As a nascent anode material for lithium-ion batteries (LIBs) , layered germanium phosphide (GeP) boasts excellent potential due to its high capacity , decent conductivity, and excellent theoretically calculated Li + diffusion coefficient. However, in reality, GeP usually suffers from relatively slow Li + diffusion and poor cycling stability associated with its stiff bulky structure as synthesized using conventional mixing-sintering method, in which the predicted quickest electron-ion transport pathways tend to be concealed. Herein, for the first time, we propose an in-situ template method to directionally induce the construction of GeP nanobar (GeP-nb) coral s with an adjustable aspect ratio . The GeP nanobars grown onto conductive matrix with high aspect ratio expose more quickest electron-ion transportation facets for fast reaction dynamics, which not only is the first verification of the theoretical prediction, but also reveals the underlying mechanism of crystal orientation optimization on the electrochemical behavior of GeP-based materials.

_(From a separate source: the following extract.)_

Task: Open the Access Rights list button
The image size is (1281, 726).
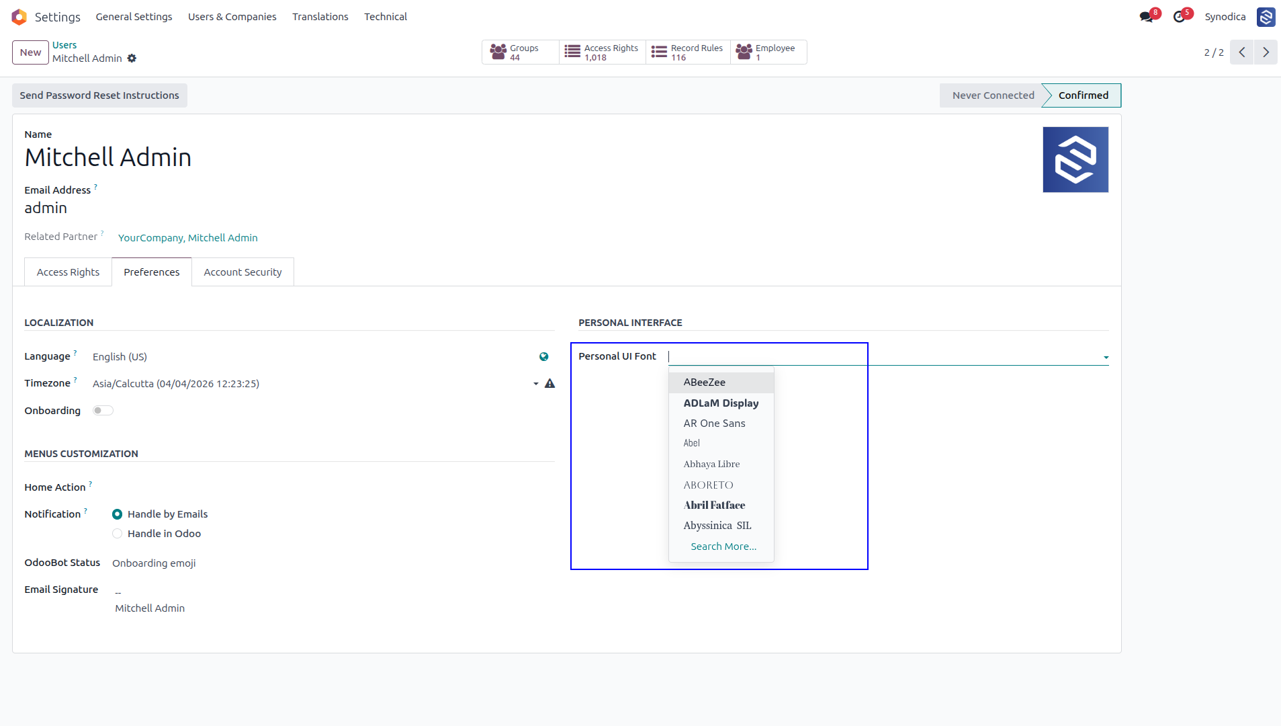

Besides, the customized GeP-nb electrode delivers a self-healable homeostatic behavior by reversibly stabilizing GeP crystalline structure through multi-phase reactions to maintain structural integrity and cycling stability (850 mAh g -1 at 1 A g -1 after 500 cycles). As a result, the GeP-nb presents the highest Li + diffusion coefficient (6.21×10 -11 cm 2 s -1 ) among all the Ge-based anode materials studied so far, rendering an excellent rate performance (620 mAh g -1 at 5 A g -1 ) as a LIBs anode. This unique in-situ structural regulation strategy for improved ion diffusion points to a valuable roadmap for the rational design of novel electrode materials for futuristic high energy density batteries.